Have you heard things such as:
- early desexing increases the risk of urinary problems in later life
- it can stunt growth
- the anaesthetic is less safe
- it can change the cat’s behaviour
- it’s too much stress on a young cat.
These are some of the problems anecdotally linked to early desexing. But scientific groups such as the ISFM and ICC decided to check out the facts. They analysed data from numerous scientific papers looking at the effect age of desexing on cats, and reached the following conclusions.
- Urinary Problems: The diameter of the urethra (the tube through which urine passes) in mature adult cats was exactly the same regardless of what age desexing took place. Thus there is no physical reason for urinary blockages to happen more often if a cat in neutered early.
- Stunted Growth: Again, no evidence for this. In fact, just the opposite. It seems that bone growth plates may stay open slightly longer and may lead to marginally larger cats.
- Anaesthetic: The risk of low blood sugar and hypothermia under anaesthesia for smaller cats is well recognized. This means the surgeon can take action to avoid the problem and eliminate this risk. In addition, modern anaesthetics are highly sophisticated and are mild acting with little residual accumulation in the organs or body tissue, making them safe for young animals.
- Behaviour: The only effects on behaviour were found to be beneficial, such as less aggression in males and more settled, loving behaviour in females.
- Stress: This can be kept to a minimum by keeping surgery separate from other events such as rehoming or vaccination.
So there we have the arguments for and against early age desexing. However, the take home message remains not “Should” I get my cat desexed but “When” should I go ahead? Please be a responsible cat guardian and desex your cats.

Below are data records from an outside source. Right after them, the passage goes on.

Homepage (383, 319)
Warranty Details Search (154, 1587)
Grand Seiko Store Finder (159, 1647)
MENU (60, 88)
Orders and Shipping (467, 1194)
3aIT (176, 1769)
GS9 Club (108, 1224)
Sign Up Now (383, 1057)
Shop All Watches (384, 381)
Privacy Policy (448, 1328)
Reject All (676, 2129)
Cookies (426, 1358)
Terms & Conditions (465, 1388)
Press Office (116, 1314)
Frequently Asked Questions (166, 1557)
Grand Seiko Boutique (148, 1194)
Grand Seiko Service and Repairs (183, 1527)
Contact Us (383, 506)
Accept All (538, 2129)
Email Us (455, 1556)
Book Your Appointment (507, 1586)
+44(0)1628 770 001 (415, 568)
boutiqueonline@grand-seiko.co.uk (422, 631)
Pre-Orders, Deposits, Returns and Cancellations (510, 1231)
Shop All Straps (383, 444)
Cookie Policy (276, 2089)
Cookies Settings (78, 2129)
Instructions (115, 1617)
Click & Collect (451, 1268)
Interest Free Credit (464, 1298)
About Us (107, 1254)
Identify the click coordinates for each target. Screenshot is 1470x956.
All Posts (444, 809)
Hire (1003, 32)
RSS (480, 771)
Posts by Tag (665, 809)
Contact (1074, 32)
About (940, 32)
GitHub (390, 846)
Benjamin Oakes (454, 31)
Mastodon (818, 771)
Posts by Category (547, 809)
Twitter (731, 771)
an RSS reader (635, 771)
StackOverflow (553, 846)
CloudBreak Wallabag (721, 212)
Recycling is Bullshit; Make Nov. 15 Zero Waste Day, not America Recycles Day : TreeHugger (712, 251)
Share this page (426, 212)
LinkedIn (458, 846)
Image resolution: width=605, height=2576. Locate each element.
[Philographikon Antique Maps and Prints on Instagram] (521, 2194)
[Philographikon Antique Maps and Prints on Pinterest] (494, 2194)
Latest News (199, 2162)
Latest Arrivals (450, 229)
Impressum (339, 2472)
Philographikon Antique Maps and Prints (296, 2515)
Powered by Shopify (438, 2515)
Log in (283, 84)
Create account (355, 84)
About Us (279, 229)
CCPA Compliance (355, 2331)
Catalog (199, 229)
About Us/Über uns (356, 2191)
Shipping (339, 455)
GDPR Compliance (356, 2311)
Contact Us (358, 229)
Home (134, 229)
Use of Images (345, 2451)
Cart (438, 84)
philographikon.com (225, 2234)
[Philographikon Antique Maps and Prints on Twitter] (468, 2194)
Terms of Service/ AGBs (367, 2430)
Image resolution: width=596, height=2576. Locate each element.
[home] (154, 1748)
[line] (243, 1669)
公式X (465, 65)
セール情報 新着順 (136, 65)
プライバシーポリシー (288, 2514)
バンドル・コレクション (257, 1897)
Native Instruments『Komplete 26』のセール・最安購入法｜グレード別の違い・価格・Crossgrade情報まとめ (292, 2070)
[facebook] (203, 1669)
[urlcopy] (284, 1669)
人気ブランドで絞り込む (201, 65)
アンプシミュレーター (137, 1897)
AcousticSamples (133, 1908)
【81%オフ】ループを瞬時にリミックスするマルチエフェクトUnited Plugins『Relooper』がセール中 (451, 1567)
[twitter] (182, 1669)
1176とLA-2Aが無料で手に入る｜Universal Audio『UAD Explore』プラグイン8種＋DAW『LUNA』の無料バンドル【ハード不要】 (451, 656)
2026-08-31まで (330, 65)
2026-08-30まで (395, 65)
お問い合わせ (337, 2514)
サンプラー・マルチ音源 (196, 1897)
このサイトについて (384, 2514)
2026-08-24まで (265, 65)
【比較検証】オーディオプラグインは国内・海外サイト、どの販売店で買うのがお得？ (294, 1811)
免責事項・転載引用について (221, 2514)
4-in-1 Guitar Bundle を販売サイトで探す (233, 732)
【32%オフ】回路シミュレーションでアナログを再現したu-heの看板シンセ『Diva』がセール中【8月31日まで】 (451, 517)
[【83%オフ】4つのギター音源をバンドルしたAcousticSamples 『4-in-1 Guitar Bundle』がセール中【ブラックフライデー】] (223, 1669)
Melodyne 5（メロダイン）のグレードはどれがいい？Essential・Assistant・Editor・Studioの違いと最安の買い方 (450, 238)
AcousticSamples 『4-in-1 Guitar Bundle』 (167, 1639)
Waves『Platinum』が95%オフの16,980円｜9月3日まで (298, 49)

References / Further Reading
Hawn R (1999) The debate over early-age neutering. Feline Practice Feb/March, 9-13.
Johnston SD (1987) Questions and answers on the effects of surgically neutering dogs and cats. Journal of the American Veterinary Medical Association 198, 1206-1214.
Lieberman LL (1988) The optimum time for neutering surgery of dogs and cats. Veterinary Record 122, 369.
Spain CV, Scarlett JM & Houpt KA (2004) Long-term risks and benefits of early-age gonadectomy in cats. Journal of the American Veterinary Medical Association 224, 372-379.
Connie - Tails from the Foster Kittens says
I foster and all of my cats were neutered when they weighed between 2 and 2.5 lbs. I have seen hundreds of kittens go through the procedure and they recover so quickly when they are young.
Nadine Kepoo says
I have found that spaying and neutering done at 6 months is the optimum time. Using this time frame for all of my cats, I have never had any bathroom or behavioral issues. I am of the belief that they should be fully developed, which occurs by 6 months old and I believe they are physically able to handle the stress that comes along with having a surgery. Cats are very sensitive to stress and 6 months seems to be the best time in my experience to have that done. Of course, keep your cats in the house until they are desexed.
Summer says
I was spayed when I was about five and a half months old – I was on the verge of going into heat early so my human did not want to wait any longer. She had just brought me home, so that was about as early as she could have done it.
Three Chatty Cats says
Great article! Both of our first two cats were fixed at around 4 months. We found Sophie a bit later, so she wasn’t spayed until 6 months.